Memang Nusaibah binti Ka’ab
Ansyariyah demikian cinta dan setianya kepada Rasulullah sehingga begitu
melihat junjungannya itu terancam bahaya, dia maju mengibas-ngibaskan pedangnya
dengan perkasa sehingga dikenal dengan sebutan Ummu Umarah, adalah pahlawan
wanita Islam yang mempertaruhkan jiwa dan raga demi Islam termasuk ikut dalam
perang Yamamah di bawah pimpinan Panglima Khalid bin Walid sampai terpotong
tangannya. Ummu Umarah juga bersama Rasulullah Shallallahu alaihi Wassalam
dalam menunaikan Baitur Ridhwan, yaitu suatu janji setia untuk sanggup mati
syahid di jalan Allah.
Nusaibah adalah satu dari dua
perempuan yang bergabung dengan 70 orang lelaki Ansar yang berbaiat kepada
Rasulullah Shallallahu alaihi Wassalam. Dalam baiat Aqabah yang kedua itu ia
ditemani suaminya Zaid bin Ahsim dan dua orang puteranya: Hubaib dan Abdullah.
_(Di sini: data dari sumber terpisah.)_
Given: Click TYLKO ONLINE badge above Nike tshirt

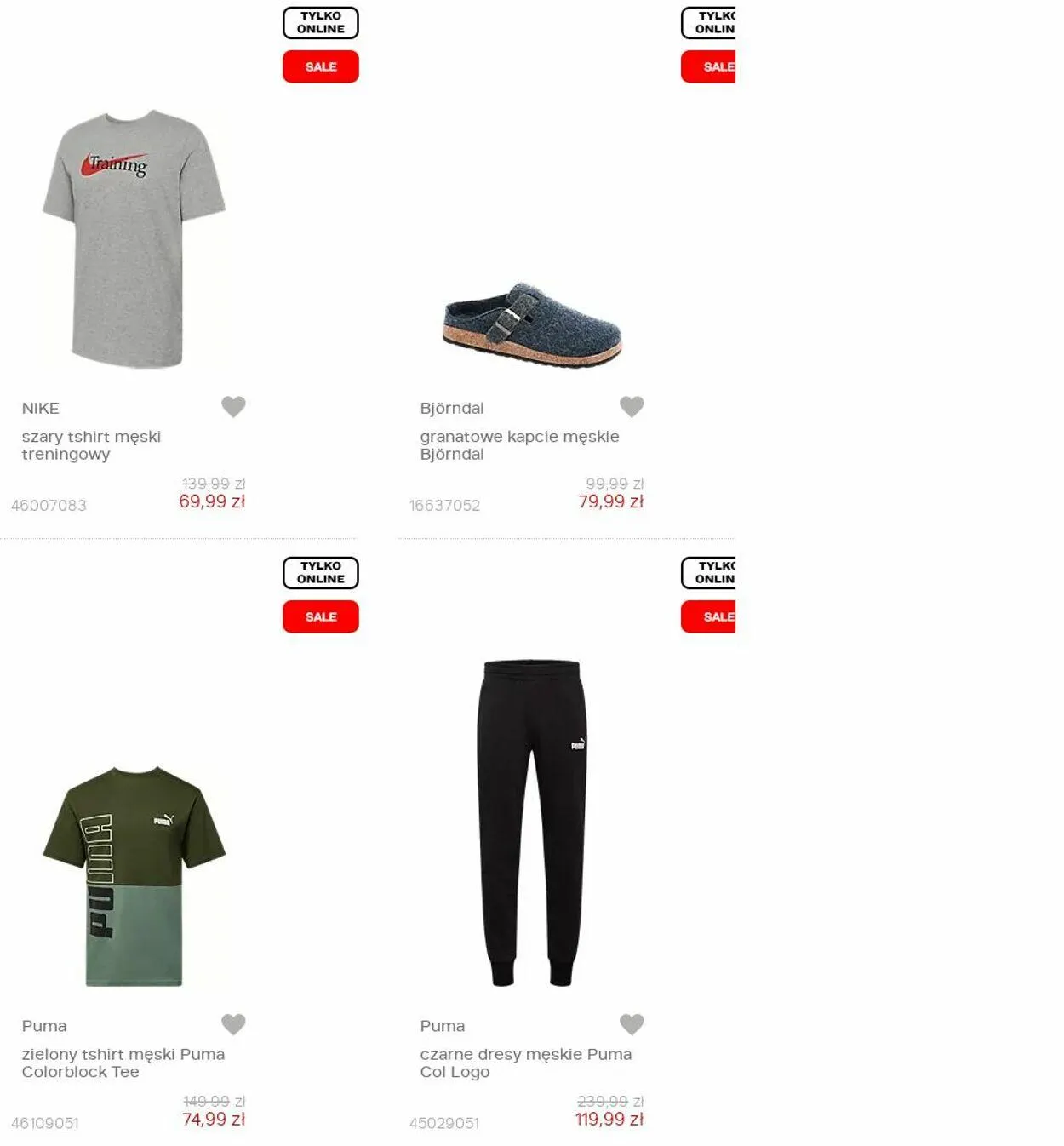Looking at the screenshot, I should pos(321,23).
Wanita yang seorang lagi adalah saudara Nusaibah sendiri. Pada saat baiat itu
Rasulullah menasihati mereka, “Jangan mengalirkan darah denga sia-sia.”
Dalam perang Uhud, Nusaibah membawa
tempat air dan mengikuti suami serta kedua orang anaknya ke medan perang. Pada
saat itu Nusaibah menyaksikan betapa pasukan Muslimin mulai kocar-kacir dan
musuh merangsek maju sementara Rasulullah Shallallahu alaihi Wassalam berdiri
tanpa perisai. Seorang Muslim berlari mundur sambil membawa perisainya, maka
Rasulullah Shallallahu alaihi Wassalam berseru kepadanya, “berikan perisaimu
kepada yang berperang.” Lelaki itu melemparkan perisainya yang lalu dipungut
oleh Nusaibah untuk melindungi Nabi.
Ummu Umarah sendiri menuturkan
pengalamannya pada Perang Uhud, sebagaimana berikut: “…saya pergi ke Uhud dan
melihat apa yang dilakukan orang. Pada waktu itu saya membawa tempat air.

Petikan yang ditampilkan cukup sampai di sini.